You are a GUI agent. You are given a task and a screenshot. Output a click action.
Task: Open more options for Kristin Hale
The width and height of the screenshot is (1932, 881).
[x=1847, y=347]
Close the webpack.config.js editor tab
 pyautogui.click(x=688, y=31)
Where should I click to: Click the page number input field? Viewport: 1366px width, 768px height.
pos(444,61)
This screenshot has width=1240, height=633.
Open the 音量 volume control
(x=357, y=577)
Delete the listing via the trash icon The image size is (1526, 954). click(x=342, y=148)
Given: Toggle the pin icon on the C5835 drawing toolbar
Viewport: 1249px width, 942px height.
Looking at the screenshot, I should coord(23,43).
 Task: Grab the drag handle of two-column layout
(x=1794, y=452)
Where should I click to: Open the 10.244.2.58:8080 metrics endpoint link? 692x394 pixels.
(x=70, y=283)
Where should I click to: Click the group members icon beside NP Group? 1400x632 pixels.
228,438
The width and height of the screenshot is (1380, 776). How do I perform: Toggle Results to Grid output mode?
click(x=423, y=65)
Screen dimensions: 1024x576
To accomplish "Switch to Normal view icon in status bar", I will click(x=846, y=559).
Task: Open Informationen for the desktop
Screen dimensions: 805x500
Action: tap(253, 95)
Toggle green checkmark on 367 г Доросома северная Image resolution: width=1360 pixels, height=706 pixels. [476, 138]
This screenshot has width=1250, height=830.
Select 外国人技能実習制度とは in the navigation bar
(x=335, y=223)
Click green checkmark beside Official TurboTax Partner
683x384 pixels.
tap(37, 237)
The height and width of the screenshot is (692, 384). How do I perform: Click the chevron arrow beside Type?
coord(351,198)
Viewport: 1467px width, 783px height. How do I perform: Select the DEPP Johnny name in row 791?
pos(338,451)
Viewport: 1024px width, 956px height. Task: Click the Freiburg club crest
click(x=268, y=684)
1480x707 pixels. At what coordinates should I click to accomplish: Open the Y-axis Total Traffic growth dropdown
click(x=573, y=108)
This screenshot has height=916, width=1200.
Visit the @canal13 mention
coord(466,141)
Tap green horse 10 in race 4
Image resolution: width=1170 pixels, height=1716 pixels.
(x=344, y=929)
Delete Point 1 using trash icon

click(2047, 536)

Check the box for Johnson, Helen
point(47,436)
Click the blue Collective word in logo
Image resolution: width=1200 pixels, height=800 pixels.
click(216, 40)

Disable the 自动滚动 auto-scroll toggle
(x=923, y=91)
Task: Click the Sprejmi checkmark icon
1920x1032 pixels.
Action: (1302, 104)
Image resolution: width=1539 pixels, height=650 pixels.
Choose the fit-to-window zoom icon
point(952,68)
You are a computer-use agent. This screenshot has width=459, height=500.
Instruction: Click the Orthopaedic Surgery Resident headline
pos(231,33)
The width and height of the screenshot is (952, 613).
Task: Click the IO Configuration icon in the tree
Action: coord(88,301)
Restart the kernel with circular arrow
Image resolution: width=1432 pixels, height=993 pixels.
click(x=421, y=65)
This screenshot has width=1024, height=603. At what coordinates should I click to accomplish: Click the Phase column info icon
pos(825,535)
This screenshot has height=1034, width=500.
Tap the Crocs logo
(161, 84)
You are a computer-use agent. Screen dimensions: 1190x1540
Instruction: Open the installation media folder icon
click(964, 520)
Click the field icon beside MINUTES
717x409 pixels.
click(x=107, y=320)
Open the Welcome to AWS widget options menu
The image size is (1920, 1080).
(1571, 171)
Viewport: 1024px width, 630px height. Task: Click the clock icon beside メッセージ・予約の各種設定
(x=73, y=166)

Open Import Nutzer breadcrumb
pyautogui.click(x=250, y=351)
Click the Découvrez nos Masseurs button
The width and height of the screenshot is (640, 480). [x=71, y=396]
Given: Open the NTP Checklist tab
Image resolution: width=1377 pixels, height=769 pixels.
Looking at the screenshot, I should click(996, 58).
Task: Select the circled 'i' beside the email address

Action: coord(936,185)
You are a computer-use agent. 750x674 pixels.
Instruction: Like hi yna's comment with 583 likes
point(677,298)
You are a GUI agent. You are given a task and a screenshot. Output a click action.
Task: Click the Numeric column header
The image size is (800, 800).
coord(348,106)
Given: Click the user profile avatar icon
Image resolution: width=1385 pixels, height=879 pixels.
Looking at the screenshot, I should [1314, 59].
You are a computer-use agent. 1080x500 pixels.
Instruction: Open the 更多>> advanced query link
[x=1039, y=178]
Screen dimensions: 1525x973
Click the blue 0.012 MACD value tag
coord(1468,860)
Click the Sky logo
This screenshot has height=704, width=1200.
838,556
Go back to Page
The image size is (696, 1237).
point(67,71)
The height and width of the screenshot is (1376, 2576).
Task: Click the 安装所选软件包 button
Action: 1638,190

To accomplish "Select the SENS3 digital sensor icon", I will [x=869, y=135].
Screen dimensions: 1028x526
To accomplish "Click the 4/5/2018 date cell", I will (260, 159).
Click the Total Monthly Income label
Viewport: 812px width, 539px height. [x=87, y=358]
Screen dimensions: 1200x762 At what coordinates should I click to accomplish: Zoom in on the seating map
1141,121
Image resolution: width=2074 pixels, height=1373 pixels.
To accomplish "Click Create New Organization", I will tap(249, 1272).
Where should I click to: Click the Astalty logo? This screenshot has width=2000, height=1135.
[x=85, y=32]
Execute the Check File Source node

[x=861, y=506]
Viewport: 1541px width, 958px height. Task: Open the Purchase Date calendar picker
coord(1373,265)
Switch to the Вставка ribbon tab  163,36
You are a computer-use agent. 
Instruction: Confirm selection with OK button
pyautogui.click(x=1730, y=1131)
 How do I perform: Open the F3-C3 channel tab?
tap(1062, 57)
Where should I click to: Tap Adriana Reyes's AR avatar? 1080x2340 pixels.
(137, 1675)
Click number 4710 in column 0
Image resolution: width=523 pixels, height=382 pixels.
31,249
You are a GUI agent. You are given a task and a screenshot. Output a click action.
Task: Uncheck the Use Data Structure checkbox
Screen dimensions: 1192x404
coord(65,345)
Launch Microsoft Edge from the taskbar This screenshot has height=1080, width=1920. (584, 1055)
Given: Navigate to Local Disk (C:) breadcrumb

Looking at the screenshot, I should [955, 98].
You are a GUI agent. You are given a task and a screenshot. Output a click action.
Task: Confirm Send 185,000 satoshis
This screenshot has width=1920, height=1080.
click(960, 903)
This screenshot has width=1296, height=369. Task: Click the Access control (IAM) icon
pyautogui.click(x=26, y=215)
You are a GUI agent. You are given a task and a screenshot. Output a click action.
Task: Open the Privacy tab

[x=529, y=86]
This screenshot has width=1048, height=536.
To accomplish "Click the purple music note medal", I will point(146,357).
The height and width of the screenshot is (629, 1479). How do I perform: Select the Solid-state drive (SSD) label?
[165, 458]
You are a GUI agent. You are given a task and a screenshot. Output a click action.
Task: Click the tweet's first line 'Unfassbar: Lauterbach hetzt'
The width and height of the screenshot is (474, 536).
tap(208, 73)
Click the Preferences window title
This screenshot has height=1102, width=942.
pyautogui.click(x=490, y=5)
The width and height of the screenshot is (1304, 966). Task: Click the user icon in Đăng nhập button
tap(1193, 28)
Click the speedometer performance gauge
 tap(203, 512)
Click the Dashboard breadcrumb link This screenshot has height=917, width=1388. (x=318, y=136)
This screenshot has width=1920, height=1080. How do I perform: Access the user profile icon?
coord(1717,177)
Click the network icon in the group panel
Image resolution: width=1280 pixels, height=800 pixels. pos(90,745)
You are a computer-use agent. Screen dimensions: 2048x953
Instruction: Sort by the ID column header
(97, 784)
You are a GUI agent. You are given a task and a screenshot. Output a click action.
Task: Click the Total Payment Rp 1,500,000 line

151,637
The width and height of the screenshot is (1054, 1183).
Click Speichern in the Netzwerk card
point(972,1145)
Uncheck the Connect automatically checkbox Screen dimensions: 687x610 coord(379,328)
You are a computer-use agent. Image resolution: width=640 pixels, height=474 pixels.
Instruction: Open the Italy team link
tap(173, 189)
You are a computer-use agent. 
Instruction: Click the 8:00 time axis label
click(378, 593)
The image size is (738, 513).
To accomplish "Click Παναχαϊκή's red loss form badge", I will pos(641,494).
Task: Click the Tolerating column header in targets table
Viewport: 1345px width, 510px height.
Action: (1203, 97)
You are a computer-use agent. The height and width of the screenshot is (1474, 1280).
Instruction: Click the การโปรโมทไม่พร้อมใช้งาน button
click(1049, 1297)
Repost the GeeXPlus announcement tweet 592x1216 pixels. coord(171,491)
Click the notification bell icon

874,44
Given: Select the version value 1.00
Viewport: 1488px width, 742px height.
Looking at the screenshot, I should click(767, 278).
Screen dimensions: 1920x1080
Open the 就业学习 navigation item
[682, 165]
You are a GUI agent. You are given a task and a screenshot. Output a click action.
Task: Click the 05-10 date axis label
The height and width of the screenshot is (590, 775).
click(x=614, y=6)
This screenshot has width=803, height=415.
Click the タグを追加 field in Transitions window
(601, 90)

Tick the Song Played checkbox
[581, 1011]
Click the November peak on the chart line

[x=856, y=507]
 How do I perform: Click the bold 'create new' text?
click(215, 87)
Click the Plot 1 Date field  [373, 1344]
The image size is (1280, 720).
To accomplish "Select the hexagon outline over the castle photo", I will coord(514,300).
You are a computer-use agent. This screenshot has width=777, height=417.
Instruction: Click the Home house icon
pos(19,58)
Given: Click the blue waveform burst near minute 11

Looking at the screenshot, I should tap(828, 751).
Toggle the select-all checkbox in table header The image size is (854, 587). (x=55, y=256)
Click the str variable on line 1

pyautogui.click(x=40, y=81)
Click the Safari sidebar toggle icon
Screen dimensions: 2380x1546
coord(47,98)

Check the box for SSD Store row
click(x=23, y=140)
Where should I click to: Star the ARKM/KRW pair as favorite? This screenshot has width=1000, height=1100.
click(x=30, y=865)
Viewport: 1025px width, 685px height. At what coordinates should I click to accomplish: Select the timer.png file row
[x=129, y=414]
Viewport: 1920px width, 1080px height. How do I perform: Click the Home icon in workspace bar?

● 书面题目
重写数据中从含“The width and height of the screenshot is (1380, 776).”的一行到含“click(x=268, y=684)”的一行（两端都包括），把其中的“Viewport”全部换成“Display”，其余内容不变。

● 练习结果
The width and height of the screenshot is (1380, 776). How do I perform: Toggle Results to Grid output mode?
click(x=423, y=65)
Screen dimensions: 1024x576
To accomplish "Switch to Normal view icon in status bar", I will click(x=846, y=559).
Task: Open Informationen for the desktop
Screen dimensions: 805x500
Action: tap(253, 95)
Toggle green checkmark on 367 г Доросома северная Image resolution: width=1360 pixels, height=706 pixels. [476, 138]
This screenshot has width=1250, height=830.
Select 外国人技能実習制度とは in the navigation bar
(x=335, y=223)
Click green checkmark beside Official TurboTax Partner
683x384 pixels.
tap(37, 237)
The height and width of the screenshot is (692, 384). How do I perform: Click the chevron arrow beside Type?
coord(351,198)
Display: 1467px width, 783px height. How do I perform: Select the DEPP Johnny name in row 791?
pos(338,451)
Display: 1024px width, 956px height. Task: Click the Freiburg club crest
click(x=268, y=684)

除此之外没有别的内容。